In resent weeks a craving for nicotine has made me angry with everything, even trees.

Today Jeremy Clarkson Married a Lamborghini and move to Switz

As useful as a snooze alarm on a smoke detector

The air conditioning in Lambos used to be an asthmatic sitting in the dashboard blowing at you through a straw.

I'm in the seat of a Ford Sierra Cosworth, holding a flamethrower. Can't get much happier than that.

Shut up with all your terrible banter!!!

I agree the price is a bit steep, it's perilously close to the Ferrari 599, but honestly, you cannot buy a DB9 anymore; you just can't do it.  Because one day, you will be sitting at a set of lights, someone will pull up alongside in one of these and you will feel hopeless and inadequate, and you will have to kill yourself.

most of you will think that showing up in cars like these in romania is like going to somalia with a suit made out of food...

Cars cars cars.... heh.
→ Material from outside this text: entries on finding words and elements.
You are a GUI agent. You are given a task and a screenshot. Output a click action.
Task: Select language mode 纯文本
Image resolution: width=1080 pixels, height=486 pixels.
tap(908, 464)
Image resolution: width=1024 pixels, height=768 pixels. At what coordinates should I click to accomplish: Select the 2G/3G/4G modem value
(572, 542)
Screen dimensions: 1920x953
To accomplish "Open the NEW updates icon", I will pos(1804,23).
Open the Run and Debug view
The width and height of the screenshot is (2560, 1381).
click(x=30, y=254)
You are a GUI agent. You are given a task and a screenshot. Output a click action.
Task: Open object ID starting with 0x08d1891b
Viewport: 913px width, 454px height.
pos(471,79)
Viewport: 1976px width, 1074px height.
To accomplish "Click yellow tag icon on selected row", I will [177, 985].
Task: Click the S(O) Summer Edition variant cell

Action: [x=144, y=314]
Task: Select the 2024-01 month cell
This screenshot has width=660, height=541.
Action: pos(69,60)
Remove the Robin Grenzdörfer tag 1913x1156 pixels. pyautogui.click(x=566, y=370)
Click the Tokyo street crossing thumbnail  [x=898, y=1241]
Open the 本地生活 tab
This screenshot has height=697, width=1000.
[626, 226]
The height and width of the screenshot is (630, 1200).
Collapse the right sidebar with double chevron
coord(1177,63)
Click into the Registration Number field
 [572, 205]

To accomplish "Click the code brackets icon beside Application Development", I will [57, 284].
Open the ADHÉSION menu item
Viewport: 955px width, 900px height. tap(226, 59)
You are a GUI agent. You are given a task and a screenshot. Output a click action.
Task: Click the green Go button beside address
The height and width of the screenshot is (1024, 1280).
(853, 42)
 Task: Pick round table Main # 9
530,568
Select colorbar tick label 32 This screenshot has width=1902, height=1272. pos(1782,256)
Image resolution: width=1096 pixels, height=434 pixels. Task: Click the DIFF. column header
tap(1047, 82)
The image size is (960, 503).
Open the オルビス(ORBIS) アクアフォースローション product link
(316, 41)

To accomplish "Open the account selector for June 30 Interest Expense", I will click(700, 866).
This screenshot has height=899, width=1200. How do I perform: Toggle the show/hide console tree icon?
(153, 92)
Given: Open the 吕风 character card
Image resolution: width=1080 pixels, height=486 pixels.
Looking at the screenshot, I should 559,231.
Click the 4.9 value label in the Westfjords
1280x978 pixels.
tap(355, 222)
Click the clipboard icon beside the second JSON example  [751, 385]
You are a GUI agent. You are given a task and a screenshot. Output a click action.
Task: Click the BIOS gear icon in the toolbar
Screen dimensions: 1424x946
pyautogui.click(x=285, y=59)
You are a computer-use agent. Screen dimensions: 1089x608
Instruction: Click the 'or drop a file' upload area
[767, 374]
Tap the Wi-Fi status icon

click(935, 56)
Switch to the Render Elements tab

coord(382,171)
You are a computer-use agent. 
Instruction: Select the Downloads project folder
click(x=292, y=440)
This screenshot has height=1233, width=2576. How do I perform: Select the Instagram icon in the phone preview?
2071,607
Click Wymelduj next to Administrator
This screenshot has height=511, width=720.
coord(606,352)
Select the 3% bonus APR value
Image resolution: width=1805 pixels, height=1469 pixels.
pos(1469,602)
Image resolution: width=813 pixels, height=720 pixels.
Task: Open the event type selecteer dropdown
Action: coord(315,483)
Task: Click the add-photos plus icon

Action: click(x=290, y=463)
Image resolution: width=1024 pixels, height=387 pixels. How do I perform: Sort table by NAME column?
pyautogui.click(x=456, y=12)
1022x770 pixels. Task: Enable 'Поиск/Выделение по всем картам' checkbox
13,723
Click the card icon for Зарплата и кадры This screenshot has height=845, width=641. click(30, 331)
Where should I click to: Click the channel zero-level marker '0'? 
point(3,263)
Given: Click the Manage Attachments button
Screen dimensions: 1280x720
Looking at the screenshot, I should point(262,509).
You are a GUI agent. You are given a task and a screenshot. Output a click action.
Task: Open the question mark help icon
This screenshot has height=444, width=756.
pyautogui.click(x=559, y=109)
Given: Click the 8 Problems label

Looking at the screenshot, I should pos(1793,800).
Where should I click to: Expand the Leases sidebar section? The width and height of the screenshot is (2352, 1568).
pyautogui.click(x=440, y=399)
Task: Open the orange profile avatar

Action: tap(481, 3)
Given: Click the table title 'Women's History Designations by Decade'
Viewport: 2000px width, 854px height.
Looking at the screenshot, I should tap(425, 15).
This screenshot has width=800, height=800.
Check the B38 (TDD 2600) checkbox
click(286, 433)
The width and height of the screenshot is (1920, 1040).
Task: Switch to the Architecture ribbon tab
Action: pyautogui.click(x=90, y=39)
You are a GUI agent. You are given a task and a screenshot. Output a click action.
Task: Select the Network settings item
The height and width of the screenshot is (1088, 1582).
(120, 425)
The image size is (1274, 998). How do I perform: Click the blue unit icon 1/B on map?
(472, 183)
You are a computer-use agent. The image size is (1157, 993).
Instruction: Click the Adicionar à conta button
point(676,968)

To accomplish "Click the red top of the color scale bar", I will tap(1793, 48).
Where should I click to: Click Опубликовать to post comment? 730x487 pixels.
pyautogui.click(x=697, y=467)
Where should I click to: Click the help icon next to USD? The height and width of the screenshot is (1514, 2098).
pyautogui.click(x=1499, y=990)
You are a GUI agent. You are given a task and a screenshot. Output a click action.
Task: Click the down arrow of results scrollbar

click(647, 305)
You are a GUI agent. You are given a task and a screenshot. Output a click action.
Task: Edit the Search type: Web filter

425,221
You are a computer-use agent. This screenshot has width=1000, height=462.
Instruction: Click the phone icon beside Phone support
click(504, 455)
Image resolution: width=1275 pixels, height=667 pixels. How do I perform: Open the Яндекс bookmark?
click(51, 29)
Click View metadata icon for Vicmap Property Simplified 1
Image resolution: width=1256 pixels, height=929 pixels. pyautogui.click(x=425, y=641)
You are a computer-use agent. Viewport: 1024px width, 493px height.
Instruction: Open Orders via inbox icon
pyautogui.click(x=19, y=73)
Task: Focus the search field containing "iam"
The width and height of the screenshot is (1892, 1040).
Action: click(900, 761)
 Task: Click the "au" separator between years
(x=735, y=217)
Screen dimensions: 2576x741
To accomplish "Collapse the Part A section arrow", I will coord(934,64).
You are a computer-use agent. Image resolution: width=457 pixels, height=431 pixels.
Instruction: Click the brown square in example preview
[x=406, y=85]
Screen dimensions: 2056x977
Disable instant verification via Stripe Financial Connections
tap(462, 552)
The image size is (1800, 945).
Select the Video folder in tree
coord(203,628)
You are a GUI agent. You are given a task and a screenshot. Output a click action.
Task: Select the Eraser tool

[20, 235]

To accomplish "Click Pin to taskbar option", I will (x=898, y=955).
Written by: pirater un compte facebook

Some say that he sucks the moisture from ducks, and his crash helmet is modeled off of Britney Spears' head... All we know is he's called the Stig!

Bentley, Feawr Beyond Your Wildest Dreams, In Bentley No One Can Hear You Scream (In American Movie Trailer Voice)

On oliver top gear car of the year 2007 - "I would rather eat my gentleman vegetables"

Owning a TVR in the past was like owning a bear. I mean it was great, until it pulled your head off, which it would.

It's not a torch! It's a RAMPANT RABBIT!!

[on his own driving test] - I didn't see it as a driving test so much as a confirmation of my excelence.

On the Alfa Romeo 8C "as Sir Francis Bacon once said, 'there is no beauty which hath not some strangeness about its proportions'. And he's right, who ever he is. I mean, look at keira Knightley. She's just an ironing board with a face. And she works."

Frederik Du lugter

Best to you with our ice cream van with a gun on top of it.

[In the P45]: "AH LORRY, LORRY, LORRY, LORRY! Oh a lot of poo SHOT out then!"

(stroking the velvet in a Jaguar XJ) That's like lifting up the Queen's skirt to find out she's wearing a thong!

[On the Aston Martin DBS]: "I especially like the gear lever, which is like a Power Ranger's leg"

LOTUS - Lots Of Trouble, Usually Serious.

Motorized pepper grinder?

These newer supercars are much kinder to the environment as well. For example, this one here: the only thing coming out of its tailpipes are baby foxes.

Clarksonisms

Affectionately referred to as Clarksonisms, Top Gear presenter Jeremy Clarkson's quips are the stuff of legends among car enthusiasts...

When you're done here, check out our car fail site!